Mengenai jumlah kepala distrik yang ikut menandatangani terdapat beberapa dugaan (karena sumber aslinya tidak ada). L. Adam dalam tulisannya Pemerintahan di Minahasa[10] menyebutkan bahwa jumlah kepala distrik yang mengirimkan petisi itu sebanyak 23 orang. Sedangkan kalau diteliti kembali dalam Regeerings Almanac, terutama tahun 1878 sebab tahun sebelumnya tidak menyebutkan tentang kepala distrik, bahwa jumlah kepala distrik sebanyak 25 sesuai dengan jumlah distriknya (Lihat Lampiran).

Selain dicoba dibandingkan dengan Politiek Verslag (yang tidak ditemukan) juga dicoba dengan Algeemen Verslag tahun tersebut. Algemeen Verslag tidak menyebut jumlah, hanya disebutkan mutasi dan pengangkatan kepala distrik dan bawahannya. Pembandingan terakhir dicoba dengan meneliti surat kabar yang terbit di Minahasa Tjahaja Sijang selama tahun 1876-1877. Selain koran itu tidak memuat sama sekali, juga tidak ada tanda-tanda bahwa jabatan kepala di suatu distrik kosong atau adanya kepala distrik meninggal dunia, yang mana dapat menuju pada kemungkinan jumlah 23, seperti disebutkan L. Adam.

2. Sekutu Atau Kaula
Dua hal pokok yang tidak dapat dimengerti oleh para kepala distrik tersebut. Kedua hal itu saling berhubungan satu sama lain. Dengan pernyataan bahwa tanah Minahasa menjaadi tanah milik pemerintah, maka menurut anggapan mereka bahwa kontrak-kontrak yang pernah dikukuhkan telah tidak berlaku lagi.

Padahal kontrak-kontrak tersebut justru yang mengatur hubungan antara Minahasa dan Belanda. Kontrak itu dibuat oleh nenek moyang mereka masing-masing. Sebagai komunitas yang menjunjung tinggi tradisi dan menghormati leluhur (walaupun di tengah gencarnya Kristenisasi), kontrak tersebut dianggap tetap berlaku dan mengikat. Dengan sendirinya jika terjadi perubahan atas hubungan-hubungan yang telah ditetapkan dalam kontrak tersebut, harus sepengetahuan kedua belah pihak. Bagi kepala Minahasa pembatalan sepihak berarti penodaan terhadap kesetian.

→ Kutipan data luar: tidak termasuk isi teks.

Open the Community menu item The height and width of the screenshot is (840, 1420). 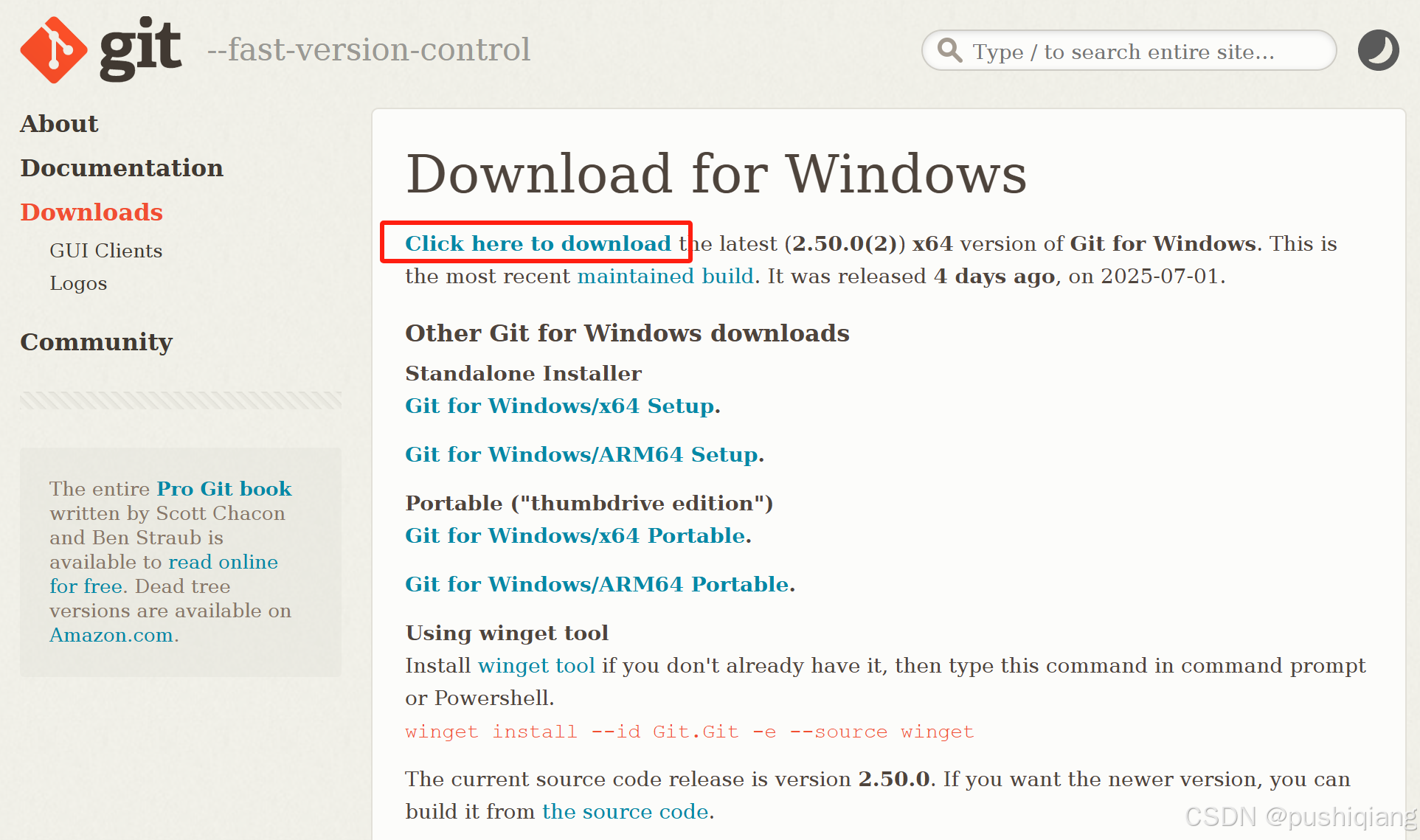coord(96,342)
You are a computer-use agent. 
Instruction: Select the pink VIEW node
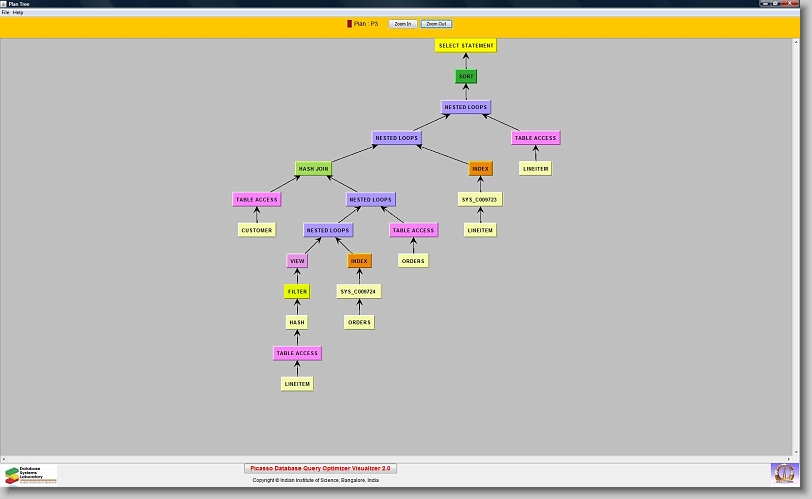297,261
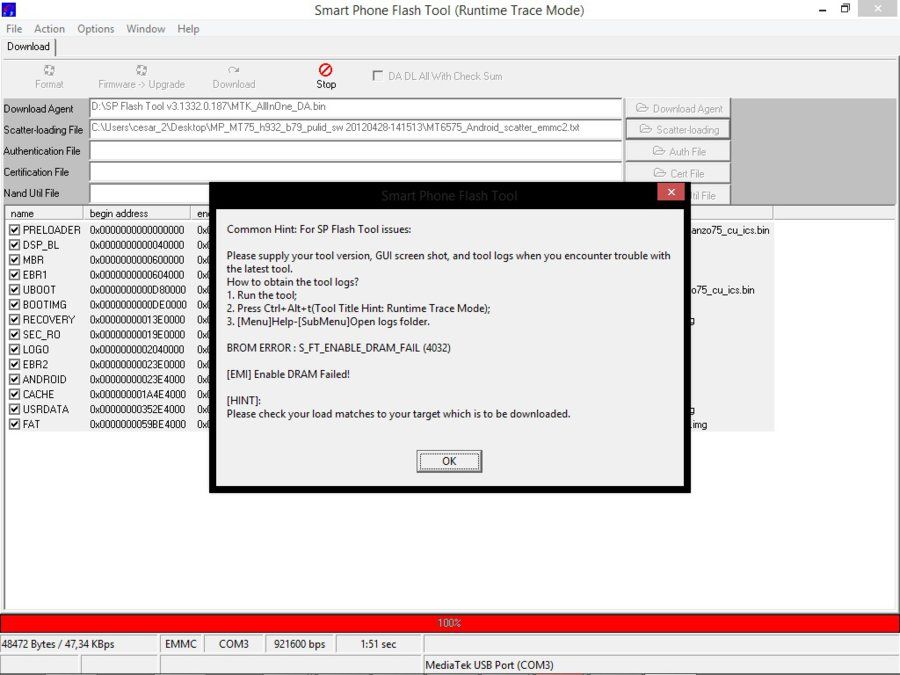This screenshot has height=675, width=900.
Task: Uncheck the USRDATA partition checkbox
Action: click(x=14, y=409)
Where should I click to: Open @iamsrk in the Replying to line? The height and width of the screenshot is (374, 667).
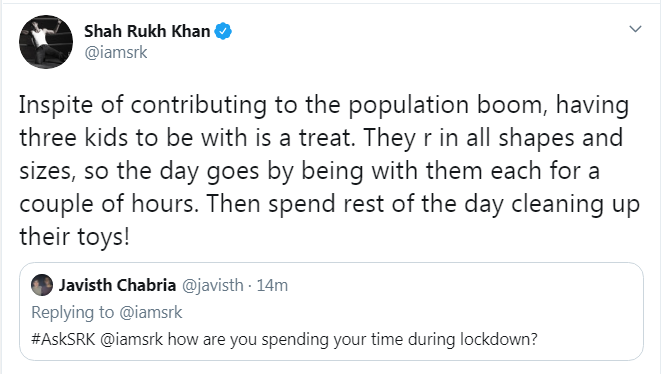click(151, 313)
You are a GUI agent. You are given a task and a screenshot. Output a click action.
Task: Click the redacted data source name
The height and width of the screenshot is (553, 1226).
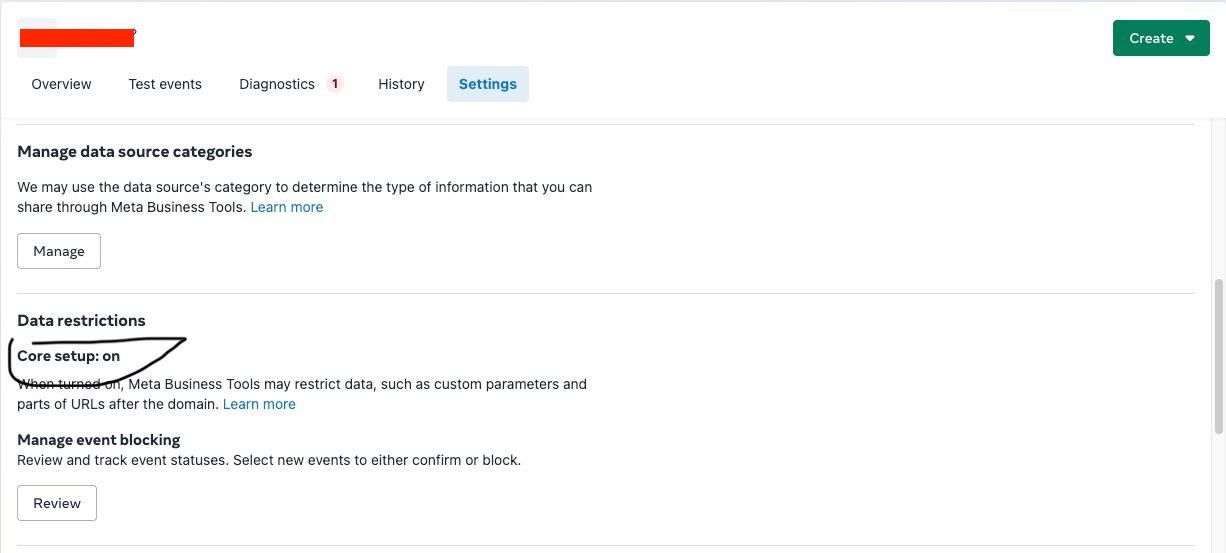[77, 39]
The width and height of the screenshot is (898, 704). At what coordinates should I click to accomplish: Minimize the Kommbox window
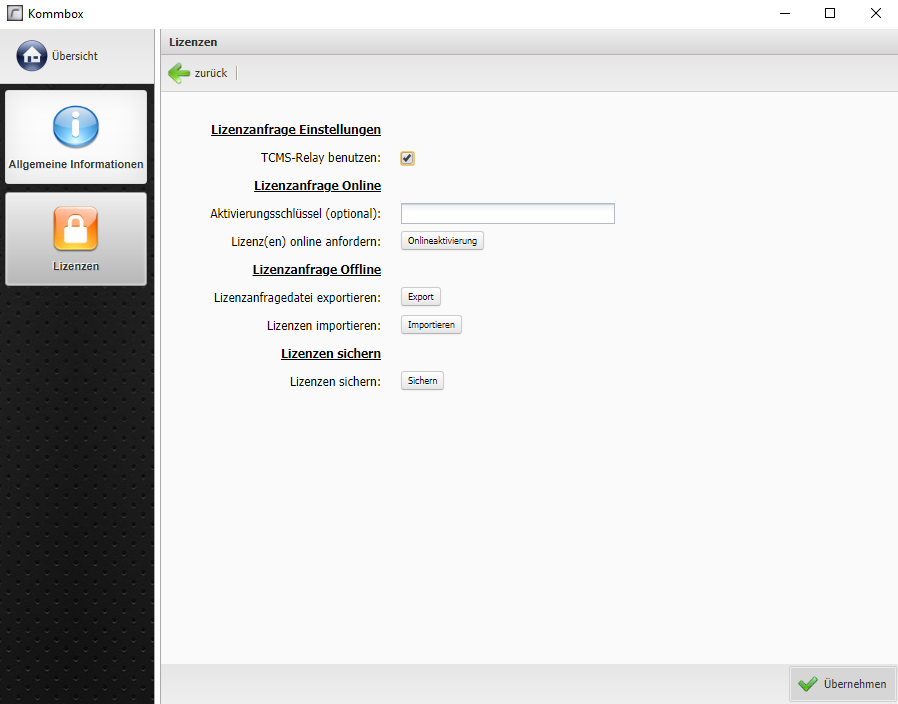coord(783,14)
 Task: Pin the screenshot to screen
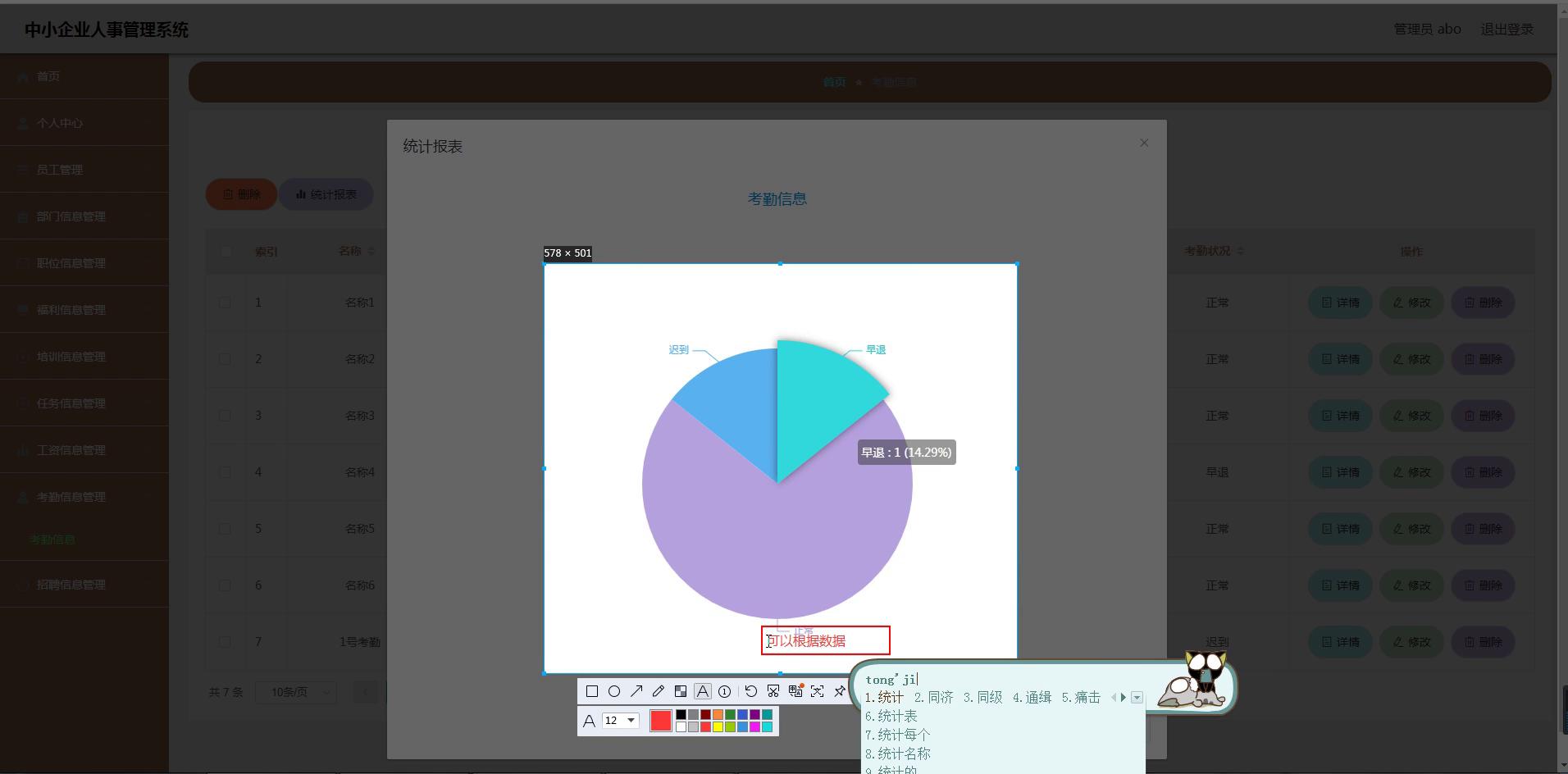(839, 691)
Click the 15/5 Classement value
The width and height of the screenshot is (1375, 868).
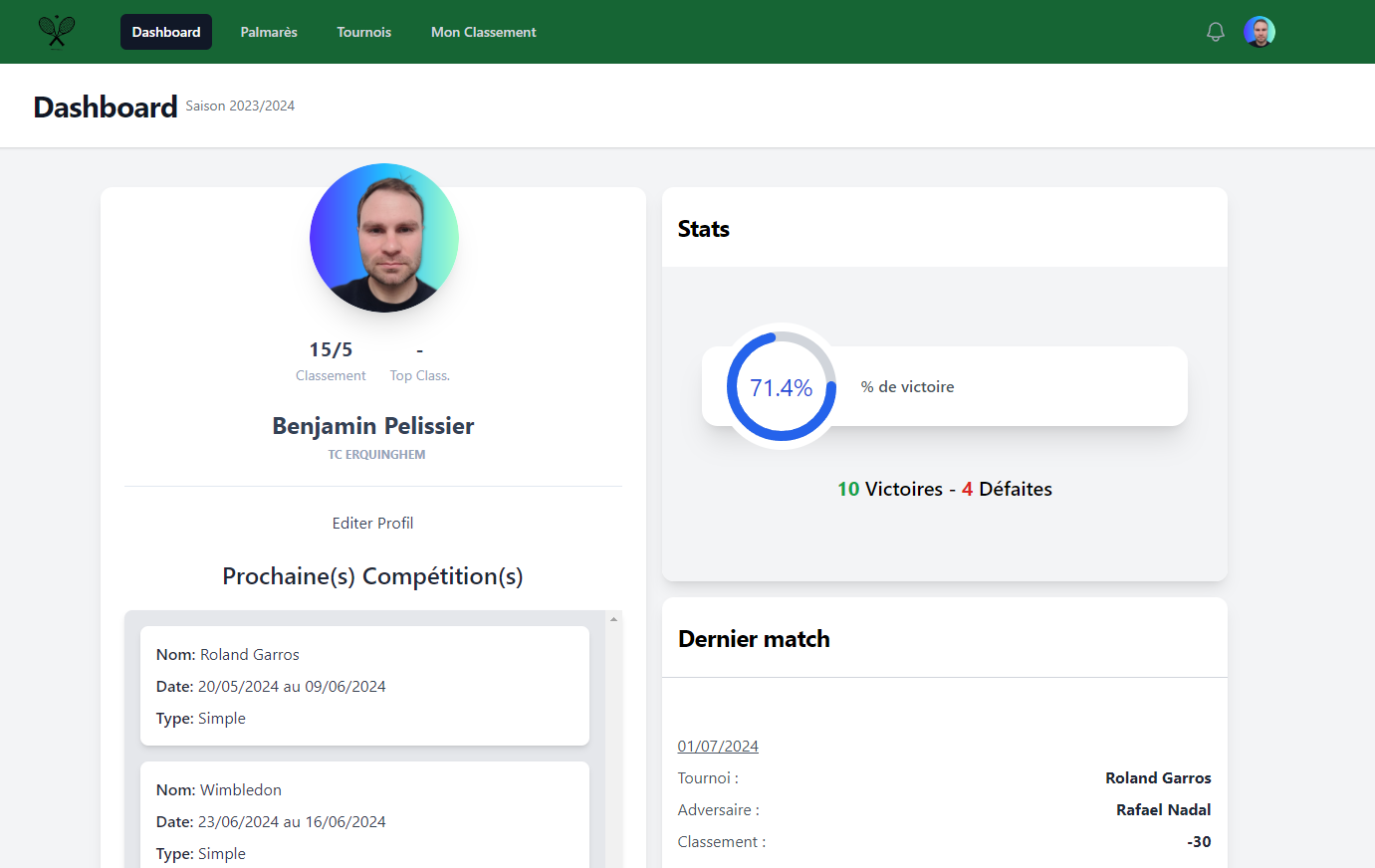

Kini tentunya perlu dipertanyakan mengenai kontrak itu sendiri. Beberapa pertanyaan dapat diajukan padanya. Seperti apakah kontrak itu (terutama dimaksudkan adalah kontrak 1679) absah. Ini merupakan pertanyaan penting yang dijawab terlebih dahulu.

Sikap terhadap keabsahan kontrak tersebut dapat digolongkan ke dalam dua kelompok. Ada kelompok yang menganggap kontrak itu sah dan menempatkan kedua belah pihak penanda tangan  kontrak itu sebagai tuan dan kaula. Kontrak yang terdapat pada catatan harian perjalanan keliling dari Padtbrugge itu dianggap salinan yang syah dari salinya. Memang dokumen asli dari kontrak itu tidak ditemukan kembali. Kelompok itu antara Graafland, Swaving dan Molsbergen sendiri.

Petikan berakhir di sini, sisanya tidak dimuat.